++++ RECORDED INFORMATION ++++

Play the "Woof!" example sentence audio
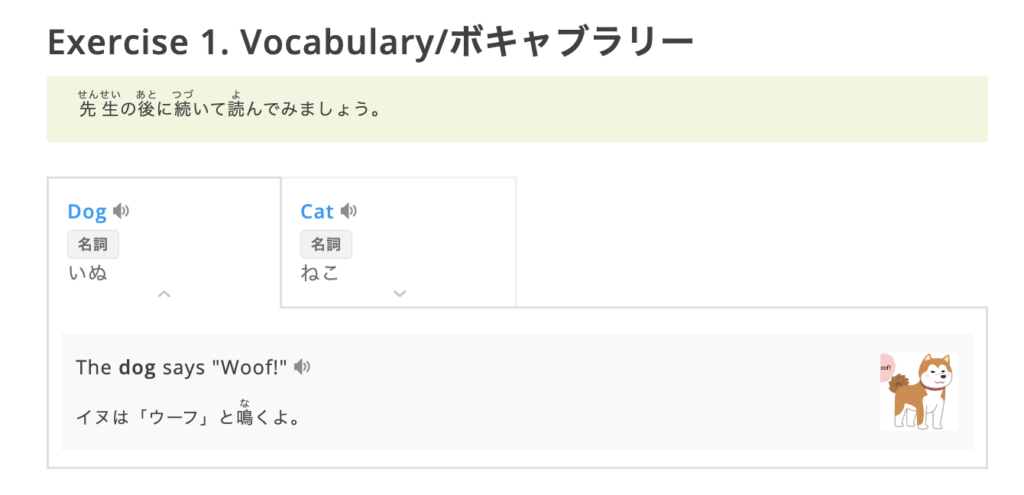Screen dimensions: 1024x495 point(302,367)
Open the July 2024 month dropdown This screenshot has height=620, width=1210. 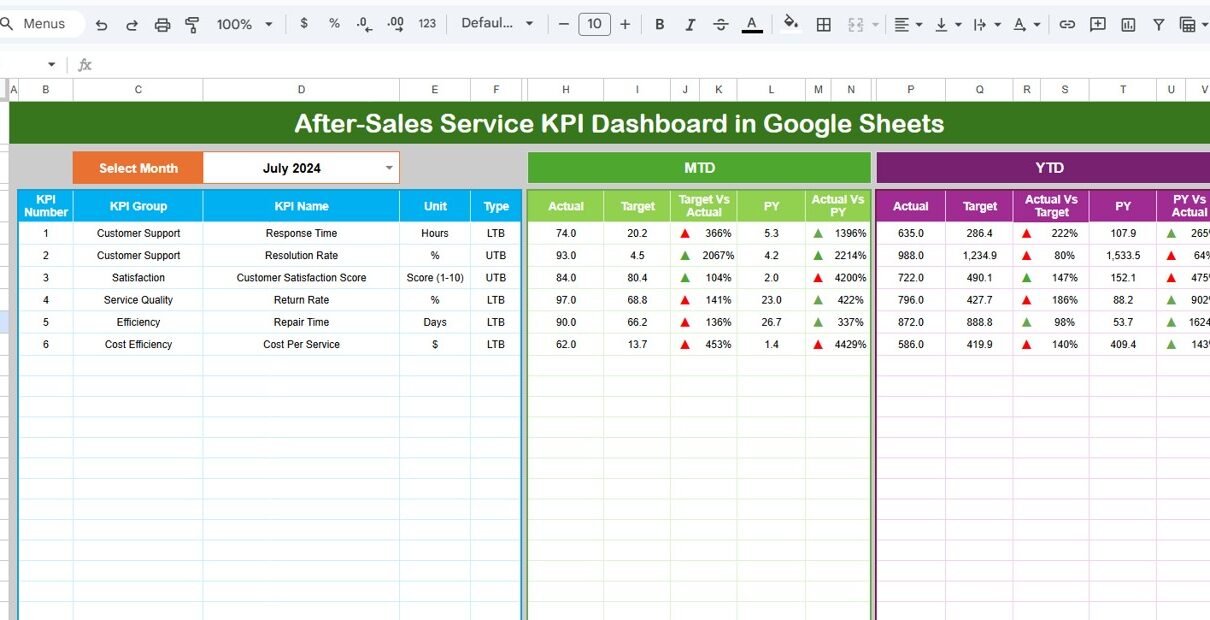click(389, 168)
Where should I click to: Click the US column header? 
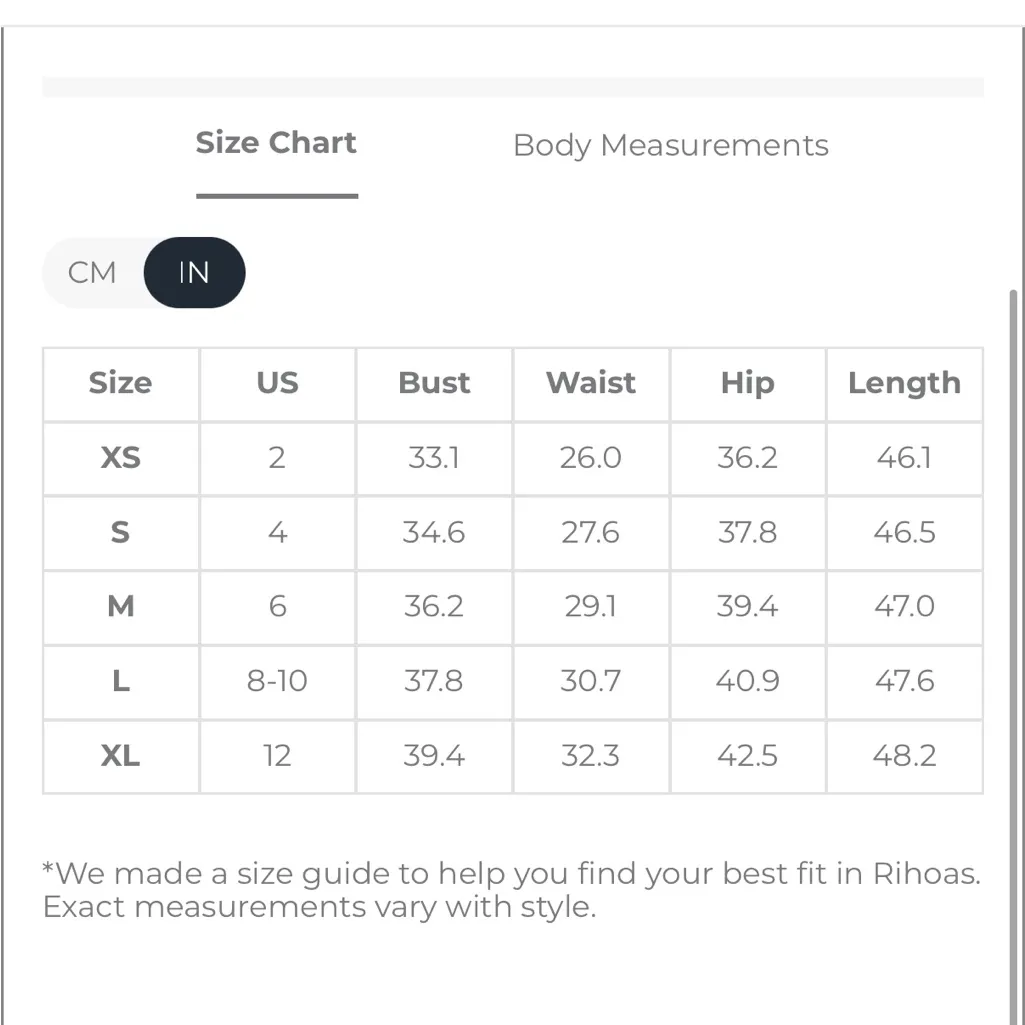tap(277, 383)
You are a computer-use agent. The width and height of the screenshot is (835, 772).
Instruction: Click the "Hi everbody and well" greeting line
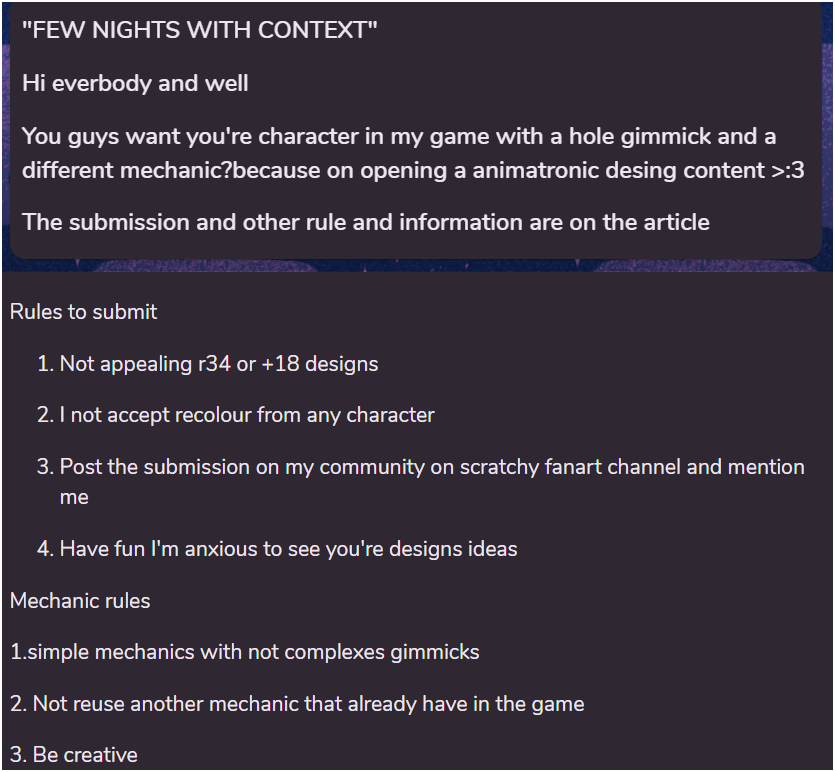[x=135, y=83]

++++

## HOW TO COMPLETE THIS TASK
Retype exactly, and only, the lines from the one containing "You are a computer-use" through the end of the records above. Pictures stay out of the copy.

## EXERCISE RESPONSE
You are a computer-use agent. The width and height of the screenshot is (835, 772).
Instruction: Click the "Hi everbody and well" greeting line
[x=135, y=83]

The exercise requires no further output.